Please give back only the lines below from the one containing "450 (189, 2022)" to the one containing "Všetky hodnotenia", each repeated word for word, both ends included.

(Saved data entries)
..........
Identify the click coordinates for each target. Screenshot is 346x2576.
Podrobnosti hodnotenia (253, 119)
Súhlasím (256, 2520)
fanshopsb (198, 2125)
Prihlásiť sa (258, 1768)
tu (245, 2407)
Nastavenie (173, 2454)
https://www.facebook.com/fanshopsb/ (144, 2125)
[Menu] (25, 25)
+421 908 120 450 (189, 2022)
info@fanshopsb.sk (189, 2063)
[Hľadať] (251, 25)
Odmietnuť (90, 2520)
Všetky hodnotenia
..........
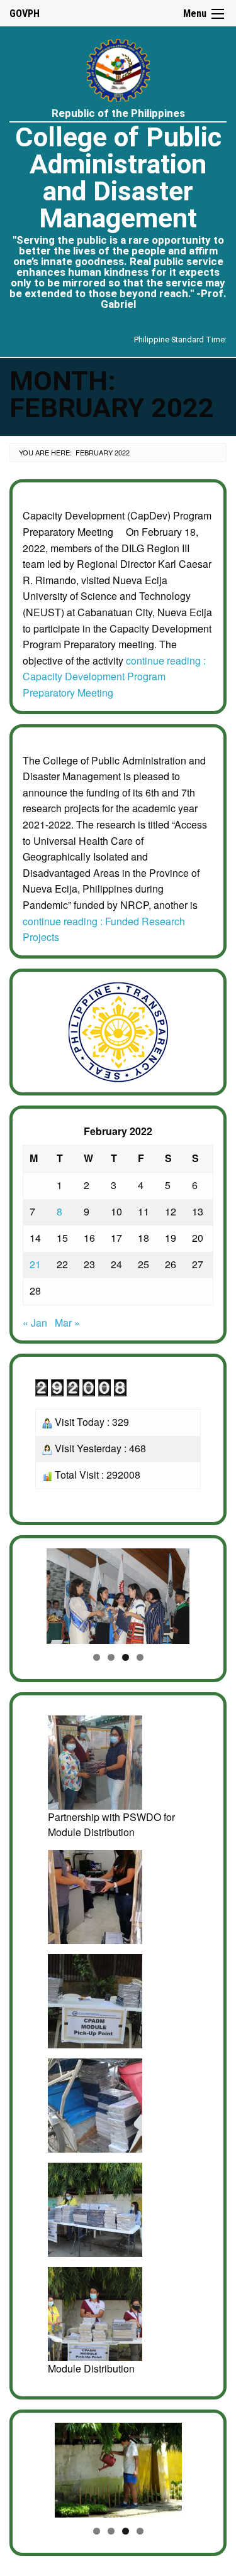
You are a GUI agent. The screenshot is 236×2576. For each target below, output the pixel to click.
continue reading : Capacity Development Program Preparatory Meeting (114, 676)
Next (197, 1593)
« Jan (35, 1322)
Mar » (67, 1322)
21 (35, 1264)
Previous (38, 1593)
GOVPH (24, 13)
..........
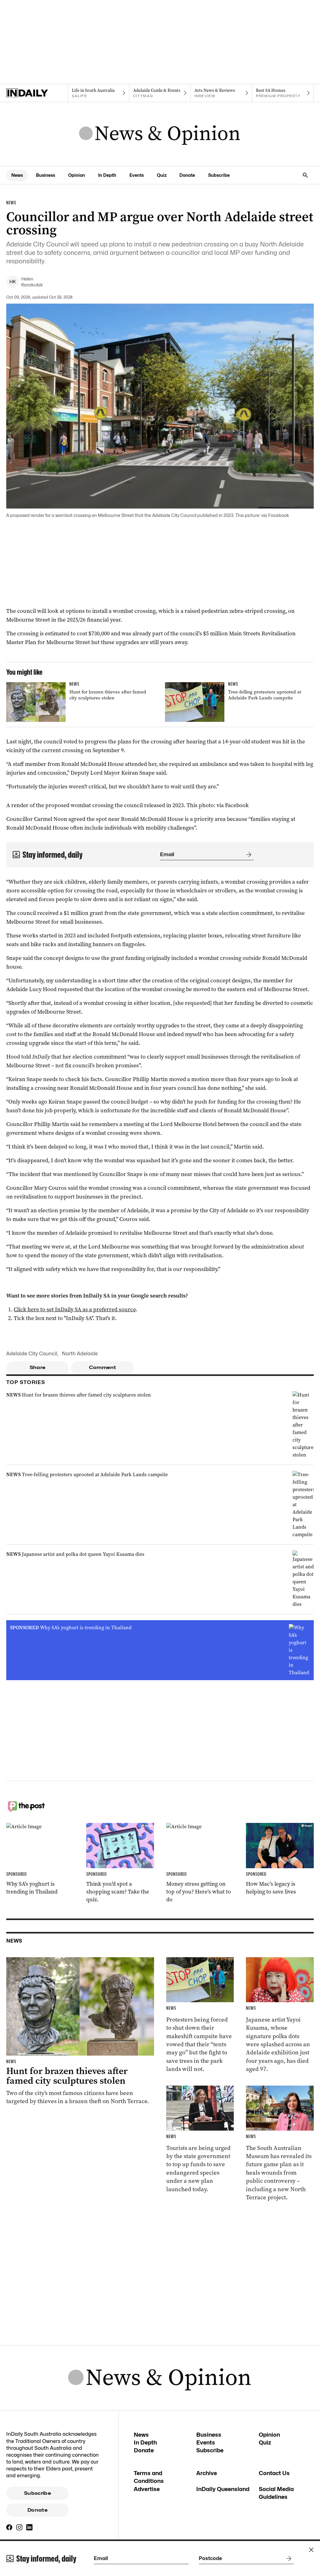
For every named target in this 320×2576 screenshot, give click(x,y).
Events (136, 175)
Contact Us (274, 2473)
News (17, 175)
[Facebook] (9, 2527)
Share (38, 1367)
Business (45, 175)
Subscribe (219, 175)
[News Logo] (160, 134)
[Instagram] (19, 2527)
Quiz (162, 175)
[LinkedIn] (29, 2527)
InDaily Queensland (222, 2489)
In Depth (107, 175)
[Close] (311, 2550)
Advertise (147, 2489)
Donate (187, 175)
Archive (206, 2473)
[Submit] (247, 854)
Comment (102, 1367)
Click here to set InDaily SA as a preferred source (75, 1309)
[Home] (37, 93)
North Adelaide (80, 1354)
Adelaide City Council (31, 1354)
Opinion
..........
Answer>
+421 908 120 450 (189, 2022)
info@fanshopsb.sk (189, 2063)
[Hľadať] (251, 25)
Odmietnuť (90, 2520)
Všetky hodnotenia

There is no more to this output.